== Task goal ==
Collect all lines below with the string "computer".

Dataset entries:
::::

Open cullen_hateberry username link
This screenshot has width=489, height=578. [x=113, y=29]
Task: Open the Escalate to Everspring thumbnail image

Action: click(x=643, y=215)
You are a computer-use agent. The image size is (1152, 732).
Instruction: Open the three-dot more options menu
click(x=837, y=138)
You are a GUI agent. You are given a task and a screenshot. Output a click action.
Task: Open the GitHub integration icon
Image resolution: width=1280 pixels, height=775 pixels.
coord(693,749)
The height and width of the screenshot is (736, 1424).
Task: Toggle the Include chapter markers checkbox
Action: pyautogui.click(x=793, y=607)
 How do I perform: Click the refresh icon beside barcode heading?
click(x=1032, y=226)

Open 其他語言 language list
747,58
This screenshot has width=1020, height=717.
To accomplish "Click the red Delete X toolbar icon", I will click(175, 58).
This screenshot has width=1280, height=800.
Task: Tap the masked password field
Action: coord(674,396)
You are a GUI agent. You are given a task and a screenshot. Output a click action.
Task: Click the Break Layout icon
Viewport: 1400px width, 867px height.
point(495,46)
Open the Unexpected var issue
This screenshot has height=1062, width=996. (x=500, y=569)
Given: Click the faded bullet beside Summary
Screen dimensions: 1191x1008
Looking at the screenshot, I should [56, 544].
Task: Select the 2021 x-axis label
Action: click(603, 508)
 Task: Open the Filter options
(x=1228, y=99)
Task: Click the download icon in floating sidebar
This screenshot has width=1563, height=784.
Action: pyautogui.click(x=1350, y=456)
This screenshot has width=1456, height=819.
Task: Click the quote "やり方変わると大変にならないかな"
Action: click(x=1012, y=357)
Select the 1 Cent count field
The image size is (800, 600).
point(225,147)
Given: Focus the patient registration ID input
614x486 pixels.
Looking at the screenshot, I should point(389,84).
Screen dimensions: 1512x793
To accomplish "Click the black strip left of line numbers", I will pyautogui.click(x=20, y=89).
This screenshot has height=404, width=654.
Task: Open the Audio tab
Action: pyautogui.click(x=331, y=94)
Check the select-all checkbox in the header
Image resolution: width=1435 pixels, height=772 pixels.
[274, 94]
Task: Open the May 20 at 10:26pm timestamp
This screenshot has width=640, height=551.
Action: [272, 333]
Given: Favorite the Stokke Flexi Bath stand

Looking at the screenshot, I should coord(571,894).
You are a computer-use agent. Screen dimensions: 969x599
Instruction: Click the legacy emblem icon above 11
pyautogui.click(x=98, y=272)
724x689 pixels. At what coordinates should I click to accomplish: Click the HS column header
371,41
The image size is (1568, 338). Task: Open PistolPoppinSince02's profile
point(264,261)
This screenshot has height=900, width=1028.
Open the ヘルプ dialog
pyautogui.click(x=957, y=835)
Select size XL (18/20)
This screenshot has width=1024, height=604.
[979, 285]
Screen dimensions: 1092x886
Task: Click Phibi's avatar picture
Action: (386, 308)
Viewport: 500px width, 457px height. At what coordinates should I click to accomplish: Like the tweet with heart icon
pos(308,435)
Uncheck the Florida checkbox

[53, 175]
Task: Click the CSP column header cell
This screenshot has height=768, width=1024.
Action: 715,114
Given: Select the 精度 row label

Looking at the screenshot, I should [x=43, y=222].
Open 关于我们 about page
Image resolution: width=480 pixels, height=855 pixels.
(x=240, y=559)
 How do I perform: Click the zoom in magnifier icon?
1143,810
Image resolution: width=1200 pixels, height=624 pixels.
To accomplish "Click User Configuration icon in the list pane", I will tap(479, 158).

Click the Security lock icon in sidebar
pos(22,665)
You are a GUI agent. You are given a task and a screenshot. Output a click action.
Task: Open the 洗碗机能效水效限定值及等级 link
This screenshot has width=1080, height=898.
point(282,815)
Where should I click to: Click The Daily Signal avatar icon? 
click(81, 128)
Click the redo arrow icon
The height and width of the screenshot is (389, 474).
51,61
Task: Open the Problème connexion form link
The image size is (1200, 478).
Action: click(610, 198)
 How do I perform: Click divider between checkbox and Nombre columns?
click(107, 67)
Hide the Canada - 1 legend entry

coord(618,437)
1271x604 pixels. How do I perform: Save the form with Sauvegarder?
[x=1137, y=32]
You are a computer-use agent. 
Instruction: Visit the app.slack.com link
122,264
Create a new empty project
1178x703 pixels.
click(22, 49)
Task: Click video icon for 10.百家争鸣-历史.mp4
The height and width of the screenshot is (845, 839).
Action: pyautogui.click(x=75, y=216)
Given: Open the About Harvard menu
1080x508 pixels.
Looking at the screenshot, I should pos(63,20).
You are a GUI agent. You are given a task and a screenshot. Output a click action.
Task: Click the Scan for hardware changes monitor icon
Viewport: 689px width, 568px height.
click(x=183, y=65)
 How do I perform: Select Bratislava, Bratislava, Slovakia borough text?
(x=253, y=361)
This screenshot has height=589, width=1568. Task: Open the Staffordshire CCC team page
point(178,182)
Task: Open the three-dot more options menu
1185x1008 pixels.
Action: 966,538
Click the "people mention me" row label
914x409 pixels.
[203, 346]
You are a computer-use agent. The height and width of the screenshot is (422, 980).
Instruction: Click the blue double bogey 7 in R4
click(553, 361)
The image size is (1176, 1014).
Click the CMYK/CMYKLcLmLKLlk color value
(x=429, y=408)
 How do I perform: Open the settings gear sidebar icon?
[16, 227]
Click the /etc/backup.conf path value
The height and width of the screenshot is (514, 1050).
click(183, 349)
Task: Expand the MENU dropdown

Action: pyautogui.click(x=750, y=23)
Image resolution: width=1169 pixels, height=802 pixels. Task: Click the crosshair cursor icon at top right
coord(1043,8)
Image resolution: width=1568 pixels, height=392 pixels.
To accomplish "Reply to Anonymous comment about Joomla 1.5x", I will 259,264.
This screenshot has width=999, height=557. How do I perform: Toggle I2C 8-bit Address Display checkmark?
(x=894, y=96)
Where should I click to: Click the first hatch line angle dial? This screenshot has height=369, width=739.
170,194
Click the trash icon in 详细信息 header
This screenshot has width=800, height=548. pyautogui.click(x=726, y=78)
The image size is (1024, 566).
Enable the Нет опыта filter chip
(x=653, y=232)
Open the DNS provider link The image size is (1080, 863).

::::

== Your solution ==
You are a computer-use agent. The image size is (1152, 732).
You are a computer-use agent. Screen dimensions: 969x599
You are a computer-use agent. 
You are a computer-use agent. The height and width of the screenshot is (422, 980).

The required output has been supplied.